寂しさは此処にも
近藤が留守のあいだに土方は用意しておいた大きめの段ボール箱を引っ張りだす。それを近藤の部屋のまえに置き、おもむろに片足をつっこみ、さらにもう片方、からだを沈めて身を縮こまらせるとふたを閉めた。そのままじっと待っていても、蒸し暑いうえに酸素は薄くなる一方だ。それでも土方は段ボールのそとにでようとは思わなかった。狭小な箱のなかでときおりからだを窮屈そうに揺らし、気休め程度に体勢をかえていた。
意識が朦朧としてきたころ、土方の鼓膜に馴染みのある声がとどいた。時間の感覚がわからなくなっている。段ボール箱に入ってから三分ほどしかたっていないのかもしれないし、とうに数時間たっているのかもしれなかった。

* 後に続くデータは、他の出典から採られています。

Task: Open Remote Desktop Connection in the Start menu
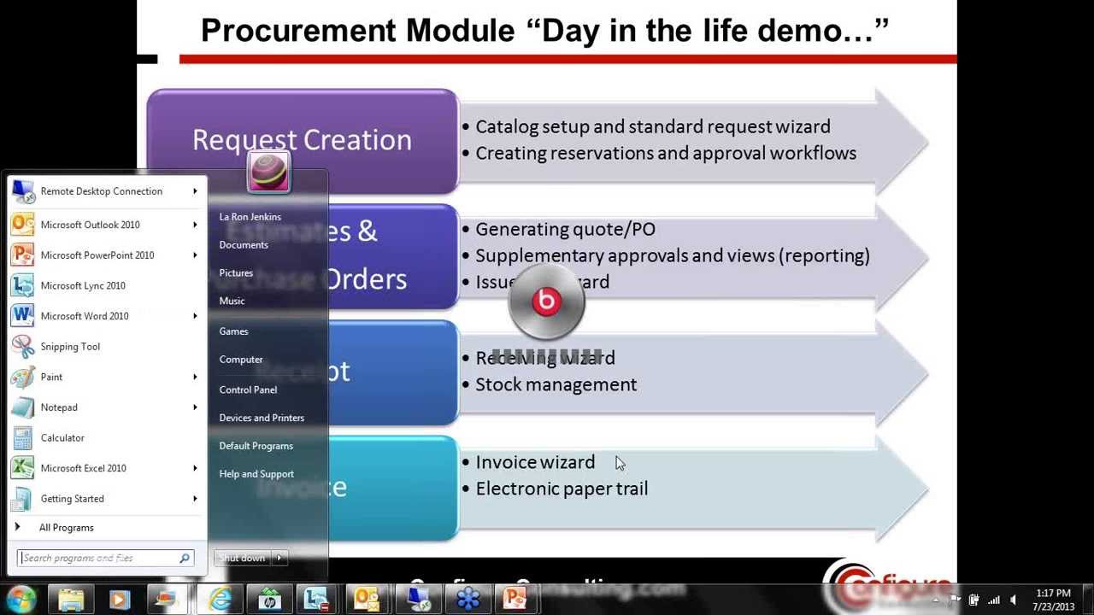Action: (101, 191)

土方はうっすらと目を開け、聴覚にすべての感覚を預けた。足音が聞こえ、こちらに近づいてくる気配が大きくなる。無意識に舌でくちびるを舐めると、わずかに塩辛い。そこで土方は、自分が汗をびっしょりとかいていることに初めて気づいた。服が肌にはりついてしまっているし、顔も、水を浴びたのかというくらいに濡れている。
なんだこれ、という声が頭上から落ちてきた。近藤が帰ってきたのだった。段ボールのすぐかたわらに立っているようだ。
唐突に土方の視界は真っ白になった。同時にひんやりとした空気がどっと身をつつむ。まぶしさに土方はまばたきをくりかえし、久方ぶりの新鮮な空気を吸いこんだ。
「わっ」
そろりと眼球を動かすと、開けられたふたからおそるおそるといったふうにのぞきこんでくる近藤と目があった。
「と、トシ!?」
うん、とうなずこうとしたがわずかに首をかしげる程度で終わった。声もかすれてでない。土方はだるいからだをのそりと起こし、重たい腕をあげてびっしょりと濡れた額をぬぐう。
「おまえ、なにしてんだいったい」
「遅え」
「遅いって、俺を待ってたのか?」
部屋で待ってればいいだろう、てか、この段ボールはなんだ、なんでこんなとこに。困惑したふうの近藤のほうへと土方は両腕をのばした。
「アンタが拾ったんだからさいごまで責任とってくれよ」
あまり力の入らないからだを安定した腕に支えられ、土方はふたたびまぶたを閉じた。